> TEXT BLOCK:
Rural youth overcomes law school battle

Rural youth overcomes law school battle

October 3, 2019 0 By Horace Mills

The past four years have been academically grueling for Zurie Johnson, whose fear of disappointing his deep rural community partly pushed him beyond his perceived limitations to complete Norman Manley Law School last week Saturday, September 28.

The 31-year-old past student of Keith All Age School, York Castle High, and Ardenne High School hails from the community of Thicketts, located six miles above Discovery Bay in St Ann.

Regarding the pursuit of his law degree, Zurie said: “The period became a battle not only for me, but for a very rural community hidden in the hills of Dry Harbour Mountains, Thicketts. In Thicketts, we are not exposed to many of the opportunities that are afforded to others, yet our limitations are only those we place on ourselves.”

Having attained his Certificate of Legal Education at Norman Manley Law School, Zurie is now waiting to be called to the Bar – essentially to be given the green-light to start practicing as a lawyer.

Beating all odds to graduate from law school is, by itself, worthy of celebration.

“I never felt like celebrating until that moment I walked across that stage [at graduation last week],” Zurie said.

He continued: “I realized that despite losing my mother, my car being stolen, a long and tedious search to find somewhere to live, and an employer that fought me along the journey and issued letter for me to stop going to school with immediate effect, and no clue where funding would come from, I was done. It was finished, and no one could take the moment from me.”

Zurie wasn’t always interested in becoming a lawyer. He gradually developed a passion for law while on the job at JPS & Partners Co-operative Credit Union.

“I was really curious as to what protections the law offers to individuals, and how these protections can be exercised,” he told The Beacon.

“I had never questioned my intellectual capabilities as much as I did in the four years [studying law]… I had to learn to trust in myself and my abilities, and truly learn that I am worth it and my journey is much bigger than myself.”

Zurie was always an academic heavyweight.

In 2008, he attained a Bachelor of Arts degree (First Class Honours) in Media and Communications from CARIMAC – University of the West Indies. He was valedictorian at his graduation.

“All my life I wanted to be a journalist, work in media, be a playwright or author. Law was the furthest thing from my mind,” Zurie said, adding that he is still employed at JPS & Partners Co-operative Credit Union, but he hopes to eventually make the transition to law practice.

He is elated that his father, Texal Johnson, is still able to reap the returns on the investment made in education.

His mother, Catherine Johnson, however, died of pancreatic cancer in February 2016. Zurie, at the time, was a first year law student at the University of the West Indies.

In the meantime, Zurie reasoned that, throughout the years, his academic journey has taught him a higher level of self-consciousness, which other people should strive to attain.

“It is very important to know who you are, because there will always be others trying to define you,” he said. “I learnt to measure my success against me. If no one else celebrates me, I have truly learnt to celebrate myself.”

> QUESTIONS ON THE MATERIAL:
1. List the difficulties that Zurie says in his graduation quote he faced during his law studies, as given in the article about his law school graduation.
2. Retype the passage of the law school article from "October 3, 2019" to "Saturday, September 28.", word for word.

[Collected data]

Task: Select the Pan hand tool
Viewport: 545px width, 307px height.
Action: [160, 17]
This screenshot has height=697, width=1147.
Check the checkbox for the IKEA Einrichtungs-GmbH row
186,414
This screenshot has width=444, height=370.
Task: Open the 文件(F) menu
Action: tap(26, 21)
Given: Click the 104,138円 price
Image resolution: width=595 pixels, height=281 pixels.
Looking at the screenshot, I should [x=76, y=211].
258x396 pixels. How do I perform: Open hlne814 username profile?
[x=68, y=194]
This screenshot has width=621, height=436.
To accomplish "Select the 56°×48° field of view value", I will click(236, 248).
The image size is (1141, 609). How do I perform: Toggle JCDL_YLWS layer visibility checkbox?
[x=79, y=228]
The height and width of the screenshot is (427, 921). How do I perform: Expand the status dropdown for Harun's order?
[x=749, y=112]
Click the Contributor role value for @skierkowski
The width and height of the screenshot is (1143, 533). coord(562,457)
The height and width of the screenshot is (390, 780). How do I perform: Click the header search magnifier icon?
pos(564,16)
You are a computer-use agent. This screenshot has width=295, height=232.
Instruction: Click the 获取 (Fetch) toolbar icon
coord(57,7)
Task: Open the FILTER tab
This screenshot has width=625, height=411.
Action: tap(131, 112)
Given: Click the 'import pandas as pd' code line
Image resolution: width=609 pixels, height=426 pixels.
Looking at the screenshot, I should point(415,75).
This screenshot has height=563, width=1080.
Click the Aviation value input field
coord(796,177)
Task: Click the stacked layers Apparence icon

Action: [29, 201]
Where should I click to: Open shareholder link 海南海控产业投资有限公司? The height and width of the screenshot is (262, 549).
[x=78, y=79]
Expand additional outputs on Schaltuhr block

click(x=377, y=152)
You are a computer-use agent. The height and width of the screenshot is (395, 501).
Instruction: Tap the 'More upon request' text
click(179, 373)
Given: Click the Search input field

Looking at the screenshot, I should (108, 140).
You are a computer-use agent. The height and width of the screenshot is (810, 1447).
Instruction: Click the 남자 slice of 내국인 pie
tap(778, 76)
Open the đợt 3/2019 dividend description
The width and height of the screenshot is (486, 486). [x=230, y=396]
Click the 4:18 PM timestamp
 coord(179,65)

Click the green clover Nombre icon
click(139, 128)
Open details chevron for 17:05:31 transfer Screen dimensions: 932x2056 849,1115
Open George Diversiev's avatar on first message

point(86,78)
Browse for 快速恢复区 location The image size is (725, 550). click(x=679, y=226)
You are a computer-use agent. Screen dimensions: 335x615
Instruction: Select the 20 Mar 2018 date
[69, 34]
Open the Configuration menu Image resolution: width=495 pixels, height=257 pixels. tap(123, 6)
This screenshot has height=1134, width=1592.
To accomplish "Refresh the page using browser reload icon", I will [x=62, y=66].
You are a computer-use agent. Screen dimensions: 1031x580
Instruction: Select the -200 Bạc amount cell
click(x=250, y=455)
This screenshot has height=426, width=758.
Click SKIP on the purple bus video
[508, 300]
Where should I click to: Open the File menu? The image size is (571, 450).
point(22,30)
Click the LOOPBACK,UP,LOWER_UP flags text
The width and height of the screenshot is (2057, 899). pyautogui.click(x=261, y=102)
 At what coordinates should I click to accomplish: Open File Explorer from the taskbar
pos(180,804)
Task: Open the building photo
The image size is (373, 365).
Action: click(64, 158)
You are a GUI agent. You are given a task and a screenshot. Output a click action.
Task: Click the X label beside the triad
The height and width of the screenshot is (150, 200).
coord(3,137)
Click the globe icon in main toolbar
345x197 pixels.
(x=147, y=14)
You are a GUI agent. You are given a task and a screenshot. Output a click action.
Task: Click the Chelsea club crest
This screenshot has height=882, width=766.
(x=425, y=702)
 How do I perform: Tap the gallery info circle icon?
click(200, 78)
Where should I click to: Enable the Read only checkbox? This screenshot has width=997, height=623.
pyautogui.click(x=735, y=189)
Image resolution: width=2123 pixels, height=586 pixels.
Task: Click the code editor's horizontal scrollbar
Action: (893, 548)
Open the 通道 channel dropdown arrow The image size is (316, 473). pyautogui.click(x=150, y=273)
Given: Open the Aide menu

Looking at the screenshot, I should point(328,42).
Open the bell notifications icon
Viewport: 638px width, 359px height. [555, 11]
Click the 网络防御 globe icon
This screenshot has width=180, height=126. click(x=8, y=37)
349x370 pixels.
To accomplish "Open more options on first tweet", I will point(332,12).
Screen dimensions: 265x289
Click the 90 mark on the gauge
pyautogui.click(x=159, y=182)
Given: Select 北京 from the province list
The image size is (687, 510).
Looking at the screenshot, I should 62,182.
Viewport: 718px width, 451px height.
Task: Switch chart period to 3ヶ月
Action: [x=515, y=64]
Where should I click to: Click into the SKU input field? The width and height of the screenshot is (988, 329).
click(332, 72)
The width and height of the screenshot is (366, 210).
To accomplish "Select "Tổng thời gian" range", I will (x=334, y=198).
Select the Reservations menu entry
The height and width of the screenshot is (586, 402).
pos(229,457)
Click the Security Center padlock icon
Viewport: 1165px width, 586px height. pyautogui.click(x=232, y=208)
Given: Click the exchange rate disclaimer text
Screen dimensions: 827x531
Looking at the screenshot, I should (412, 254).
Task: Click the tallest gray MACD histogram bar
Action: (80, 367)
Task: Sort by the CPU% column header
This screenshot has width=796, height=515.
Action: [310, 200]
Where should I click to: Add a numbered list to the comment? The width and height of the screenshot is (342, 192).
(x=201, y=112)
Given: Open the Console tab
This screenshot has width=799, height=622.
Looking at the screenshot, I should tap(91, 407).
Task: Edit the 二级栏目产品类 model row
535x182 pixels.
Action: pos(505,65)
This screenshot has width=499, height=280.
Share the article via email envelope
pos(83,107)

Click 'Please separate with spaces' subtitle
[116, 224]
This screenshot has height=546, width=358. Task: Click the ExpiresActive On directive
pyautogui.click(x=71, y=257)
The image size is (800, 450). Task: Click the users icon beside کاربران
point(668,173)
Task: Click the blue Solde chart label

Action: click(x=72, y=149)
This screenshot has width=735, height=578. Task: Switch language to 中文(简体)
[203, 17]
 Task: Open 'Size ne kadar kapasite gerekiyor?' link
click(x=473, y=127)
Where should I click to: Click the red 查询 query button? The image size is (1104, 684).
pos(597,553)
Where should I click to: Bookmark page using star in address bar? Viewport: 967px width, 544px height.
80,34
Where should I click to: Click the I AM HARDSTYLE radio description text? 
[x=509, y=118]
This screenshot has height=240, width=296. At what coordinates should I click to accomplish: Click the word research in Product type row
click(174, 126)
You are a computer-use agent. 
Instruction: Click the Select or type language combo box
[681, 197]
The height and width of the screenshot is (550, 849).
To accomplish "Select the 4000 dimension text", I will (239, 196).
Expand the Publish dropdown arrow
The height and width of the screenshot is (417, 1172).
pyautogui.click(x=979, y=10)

> LIST OF SOLUTIONS:
1.
- Losing his mother
- His car being stolen
- A long and tedious search to find somewhere to live
- An employer that fought him along the journey and issued a letter telling him to stop going to school with immediate effect
- Having no clue where funding would come from

2.
October 3, 2019 0 By Horace Mills

The past four years have been academically grueling for Zurie Johnson, whose fear of disappointing his deep rural community partly pushed him beyond his perceived limitations to complete Norman Manley Law School last week Saturday, September 28.